> _Selected text_:

Thank you all for the insights into selling to horsey folks, no checks will be accepted.

I am sure that I will have many for questions as the season progresses, we have recently jumped into hay with both feet, compared to previous years will just a few acres and a custom operator baling for us. I have read a lot of the feeds on here so far and it has helped.

Mike


----------



## Vol (Jul 5, 2009)

Many horse folk prefer not to have clover in their hay due to various reasons i.e. their horse(s) may have laminitis or clover can or does make their horse(s) slobber. Another good reason not to include clover in your hayfield is that it takes about a full day longer for it to cure out for baling compared to grasses....thus increasing by one day your chances of getting your hay wet etc. If a buyer wants legumes in their hay, tell them to buy alfalfa or sell them alfalfa. Clover is at its best in grazing pastures for beef.

> _Task instructions_:
A – Translate this sentence from the hay discussion into Spanish: "Clover is at its best in grazing pastures for beef."
B – Answer these questions from the hay discussion:
(i) What form of payment does Mike say will not be accepted?
(ii) In previous years, who did the baling for Mike?
(iii) About how much longer than grasses does clover take to cure for baling?
The items that follow the hay discussion are separate material and have no connection to it.

> _Source material_:

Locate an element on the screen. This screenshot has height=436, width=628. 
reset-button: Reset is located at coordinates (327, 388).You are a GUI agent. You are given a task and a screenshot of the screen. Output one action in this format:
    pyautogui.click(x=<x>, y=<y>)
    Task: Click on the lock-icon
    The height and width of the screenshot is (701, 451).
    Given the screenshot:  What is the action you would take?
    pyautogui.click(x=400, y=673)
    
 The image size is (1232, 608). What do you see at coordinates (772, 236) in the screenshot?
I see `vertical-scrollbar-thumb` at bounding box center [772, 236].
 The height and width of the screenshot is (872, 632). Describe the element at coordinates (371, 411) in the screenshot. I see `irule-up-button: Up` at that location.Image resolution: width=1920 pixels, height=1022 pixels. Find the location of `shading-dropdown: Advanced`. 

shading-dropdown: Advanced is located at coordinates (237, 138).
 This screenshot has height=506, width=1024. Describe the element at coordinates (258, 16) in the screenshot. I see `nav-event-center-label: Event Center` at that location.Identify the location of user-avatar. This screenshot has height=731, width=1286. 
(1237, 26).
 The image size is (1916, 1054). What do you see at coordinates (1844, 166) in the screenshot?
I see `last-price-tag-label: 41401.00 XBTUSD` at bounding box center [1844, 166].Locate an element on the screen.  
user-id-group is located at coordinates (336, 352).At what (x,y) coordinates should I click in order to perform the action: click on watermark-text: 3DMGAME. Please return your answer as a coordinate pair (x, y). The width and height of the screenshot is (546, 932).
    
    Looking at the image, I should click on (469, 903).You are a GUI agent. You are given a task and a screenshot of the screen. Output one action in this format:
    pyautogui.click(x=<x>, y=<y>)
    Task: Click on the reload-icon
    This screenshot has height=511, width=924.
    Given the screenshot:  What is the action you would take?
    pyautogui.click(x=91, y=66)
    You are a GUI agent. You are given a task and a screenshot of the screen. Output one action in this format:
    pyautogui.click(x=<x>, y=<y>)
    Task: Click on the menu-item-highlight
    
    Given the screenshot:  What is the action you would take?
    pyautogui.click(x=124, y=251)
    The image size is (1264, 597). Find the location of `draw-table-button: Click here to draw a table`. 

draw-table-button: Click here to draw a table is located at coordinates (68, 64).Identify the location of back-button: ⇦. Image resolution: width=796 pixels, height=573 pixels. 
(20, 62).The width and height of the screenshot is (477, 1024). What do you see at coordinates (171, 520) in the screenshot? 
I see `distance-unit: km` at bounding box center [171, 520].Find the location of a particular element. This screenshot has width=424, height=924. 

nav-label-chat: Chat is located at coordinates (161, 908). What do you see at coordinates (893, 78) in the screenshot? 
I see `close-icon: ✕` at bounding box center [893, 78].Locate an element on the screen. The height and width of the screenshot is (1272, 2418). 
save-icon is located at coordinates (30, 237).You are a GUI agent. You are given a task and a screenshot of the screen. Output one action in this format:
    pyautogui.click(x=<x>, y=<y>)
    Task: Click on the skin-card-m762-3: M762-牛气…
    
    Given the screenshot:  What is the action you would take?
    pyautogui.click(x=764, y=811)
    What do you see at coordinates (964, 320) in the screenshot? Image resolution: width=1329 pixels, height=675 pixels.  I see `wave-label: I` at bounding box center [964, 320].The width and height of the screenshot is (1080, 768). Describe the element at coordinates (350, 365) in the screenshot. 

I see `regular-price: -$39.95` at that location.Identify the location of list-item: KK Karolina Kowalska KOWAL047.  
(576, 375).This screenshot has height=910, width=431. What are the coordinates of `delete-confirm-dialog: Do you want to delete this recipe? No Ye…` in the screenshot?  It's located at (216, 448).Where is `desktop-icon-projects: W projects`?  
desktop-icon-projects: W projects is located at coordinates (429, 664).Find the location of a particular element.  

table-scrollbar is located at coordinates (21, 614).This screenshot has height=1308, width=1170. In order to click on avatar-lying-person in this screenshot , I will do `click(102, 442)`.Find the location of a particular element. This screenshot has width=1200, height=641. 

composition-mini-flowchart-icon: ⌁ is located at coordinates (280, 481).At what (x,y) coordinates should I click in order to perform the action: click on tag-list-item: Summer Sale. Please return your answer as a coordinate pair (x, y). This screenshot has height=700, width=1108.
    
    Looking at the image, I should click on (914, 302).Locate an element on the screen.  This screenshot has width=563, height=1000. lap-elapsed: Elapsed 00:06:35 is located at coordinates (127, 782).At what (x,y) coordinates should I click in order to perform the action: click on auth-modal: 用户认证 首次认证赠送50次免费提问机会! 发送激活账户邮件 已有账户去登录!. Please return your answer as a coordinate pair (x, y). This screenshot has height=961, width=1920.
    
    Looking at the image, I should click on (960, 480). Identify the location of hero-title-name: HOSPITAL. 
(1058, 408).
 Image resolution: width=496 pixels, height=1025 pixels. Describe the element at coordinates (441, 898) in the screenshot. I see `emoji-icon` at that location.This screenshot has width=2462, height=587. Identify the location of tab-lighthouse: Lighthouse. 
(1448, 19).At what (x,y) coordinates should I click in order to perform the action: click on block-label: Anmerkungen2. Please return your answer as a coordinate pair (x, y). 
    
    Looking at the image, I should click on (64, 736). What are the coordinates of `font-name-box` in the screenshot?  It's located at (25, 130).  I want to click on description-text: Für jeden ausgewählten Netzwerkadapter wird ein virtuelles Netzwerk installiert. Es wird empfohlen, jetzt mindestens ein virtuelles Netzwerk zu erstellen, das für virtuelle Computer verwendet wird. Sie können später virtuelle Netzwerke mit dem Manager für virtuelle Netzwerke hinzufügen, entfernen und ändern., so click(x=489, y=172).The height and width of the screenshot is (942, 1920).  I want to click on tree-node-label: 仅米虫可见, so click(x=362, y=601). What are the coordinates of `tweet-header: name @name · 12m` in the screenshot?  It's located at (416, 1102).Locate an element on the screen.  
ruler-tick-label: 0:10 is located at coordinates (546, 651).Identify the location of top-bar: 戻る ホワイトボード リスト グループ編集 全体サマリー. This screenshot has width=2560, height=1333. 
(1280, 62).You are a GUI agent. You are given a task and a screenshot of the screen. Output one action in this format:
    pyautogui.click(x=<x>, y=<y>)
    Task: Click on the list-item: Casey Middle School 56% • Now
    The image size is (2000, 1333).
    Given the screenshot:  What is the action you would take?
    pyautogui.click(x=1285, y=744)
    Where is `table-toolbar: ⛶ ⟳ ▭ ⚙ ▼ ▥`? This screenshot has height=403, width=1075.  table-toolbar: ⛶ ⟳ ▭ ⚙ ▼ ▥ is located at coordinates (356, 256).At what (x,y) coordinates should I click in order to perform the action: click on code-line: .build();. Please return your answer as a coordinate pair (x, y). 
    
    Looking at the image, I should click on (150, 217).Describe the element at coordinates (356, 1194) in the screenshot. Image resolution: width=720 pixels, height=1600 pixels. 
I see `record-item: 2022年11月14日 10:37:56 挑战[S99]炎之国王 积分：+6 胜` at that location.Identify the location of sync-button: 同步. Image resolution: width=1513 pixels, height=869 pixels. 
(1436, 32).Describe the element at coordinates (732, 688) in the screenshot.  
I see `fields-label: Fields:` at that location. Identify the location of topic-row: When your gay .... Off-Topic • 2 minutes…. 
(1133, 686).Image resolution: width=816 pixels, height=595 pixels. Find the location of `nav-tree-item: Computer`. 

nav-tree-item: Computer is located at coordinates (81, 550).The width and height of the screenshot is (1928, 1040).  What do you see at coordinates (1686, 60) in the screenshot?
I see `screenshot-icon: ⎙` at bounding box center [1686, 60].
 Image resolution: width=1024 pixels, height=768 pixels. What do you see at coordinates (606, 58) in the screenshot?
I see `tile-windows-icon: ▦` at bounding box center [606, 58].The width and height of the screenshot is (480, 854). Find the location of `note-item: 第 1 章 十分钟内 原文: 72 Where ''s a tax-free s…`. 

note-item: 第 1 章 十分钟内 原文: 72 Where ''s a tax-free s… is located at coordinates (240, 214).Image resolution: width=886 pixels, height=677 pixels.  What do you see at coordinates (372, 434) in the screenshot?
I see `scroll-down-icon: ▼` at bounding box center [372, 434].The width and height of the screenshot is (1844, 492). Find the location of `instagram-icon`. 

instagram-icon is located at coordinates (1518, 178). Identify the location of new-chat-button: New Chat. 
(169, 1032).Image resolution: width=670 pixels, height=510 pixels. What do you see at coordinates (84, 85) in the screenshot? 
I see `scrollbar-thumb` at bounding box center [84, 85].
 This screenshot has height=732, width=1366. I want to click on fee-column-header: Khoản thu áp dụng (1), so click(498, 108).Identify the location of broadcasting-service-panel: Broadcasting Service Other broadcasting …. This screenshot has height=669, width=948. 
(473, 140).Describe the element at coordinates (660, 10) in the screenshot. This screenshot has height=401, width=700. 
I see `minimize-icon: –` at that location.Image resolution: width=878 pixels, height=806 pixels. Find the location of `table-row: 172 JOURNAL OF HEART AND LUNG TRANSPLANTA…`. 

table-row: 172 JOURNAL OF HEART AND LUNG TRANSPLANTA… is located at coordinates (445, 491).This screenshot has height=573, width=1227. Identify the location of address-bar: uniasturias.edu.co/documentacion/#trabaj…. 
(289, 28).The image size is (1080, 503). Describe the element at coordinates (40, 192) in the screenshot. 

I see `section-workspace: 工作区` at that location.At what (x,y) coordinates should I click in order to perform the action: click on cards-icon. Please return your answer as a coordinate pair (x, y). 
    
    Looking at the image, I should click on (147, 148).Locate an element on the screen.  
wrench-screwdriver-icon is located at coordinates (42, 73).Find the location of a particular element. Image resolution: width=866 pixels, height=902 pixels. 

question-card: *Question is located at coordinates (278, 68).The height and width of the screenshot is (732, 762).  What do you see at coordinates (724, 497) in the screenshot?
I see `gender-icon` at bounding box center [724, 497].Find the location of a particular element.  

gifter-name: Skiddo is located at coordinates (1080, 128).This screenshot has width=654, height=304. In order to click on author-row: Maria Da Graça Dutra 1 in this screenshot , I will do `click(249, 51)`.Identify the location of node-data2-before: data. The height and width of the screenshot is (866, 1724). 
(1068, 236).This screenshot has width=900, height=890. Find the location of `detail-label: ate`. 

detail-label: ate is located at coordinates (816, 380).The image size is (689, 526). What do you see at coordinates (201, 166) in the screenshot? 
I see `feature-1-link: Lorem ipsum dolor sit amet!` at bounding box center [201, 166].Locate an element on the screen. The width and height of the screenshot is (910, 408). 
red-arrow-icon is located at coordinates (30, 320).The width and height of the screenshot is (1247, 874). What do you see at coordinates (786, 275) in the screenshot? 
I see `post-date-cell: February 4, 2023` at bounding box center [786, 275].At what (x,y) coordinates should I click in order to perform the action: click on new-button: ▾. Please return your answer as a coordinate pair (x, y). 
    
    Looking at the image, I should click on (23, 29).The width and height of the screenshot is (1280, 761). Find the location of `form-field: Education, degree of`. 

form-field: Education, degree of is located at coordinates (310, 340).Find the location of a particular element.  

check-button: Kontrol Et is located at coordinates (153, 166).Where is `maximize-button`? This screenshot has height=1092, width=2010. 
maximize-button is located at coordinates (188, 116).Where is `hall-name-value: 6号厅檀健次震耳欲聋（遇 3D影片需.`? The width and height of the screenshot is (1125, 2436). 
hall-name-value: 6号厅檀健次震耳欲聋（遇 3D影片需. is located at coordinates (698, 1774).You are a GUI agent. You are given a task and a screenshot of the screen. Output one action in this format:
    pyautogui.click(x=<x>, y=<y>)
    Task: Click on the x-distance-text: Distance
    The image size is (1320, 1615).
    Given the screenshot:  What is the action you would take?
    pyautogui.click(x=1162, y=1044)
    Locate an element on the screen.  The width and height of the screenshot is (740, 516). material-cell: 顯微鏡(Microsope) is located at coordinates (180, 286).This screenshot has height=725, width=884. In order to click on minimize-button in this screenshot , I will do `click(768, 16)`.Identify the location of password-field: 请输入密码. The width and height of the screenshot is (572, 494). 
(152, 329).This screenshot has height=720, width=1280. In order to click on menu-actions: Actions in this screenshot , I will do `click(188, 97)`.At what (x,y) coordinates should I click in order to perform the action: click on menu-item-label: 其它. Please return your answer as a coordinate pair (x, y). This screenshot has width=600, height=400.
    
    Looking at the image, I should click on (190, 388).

> _Exercise answers_:
A – El trébol da lo mejor de sí en los pastizales de pastoreo para ganado vacuno de carne.

B –
(i) Checks.
(ii) A custom operator.
(iii) About a full day longer.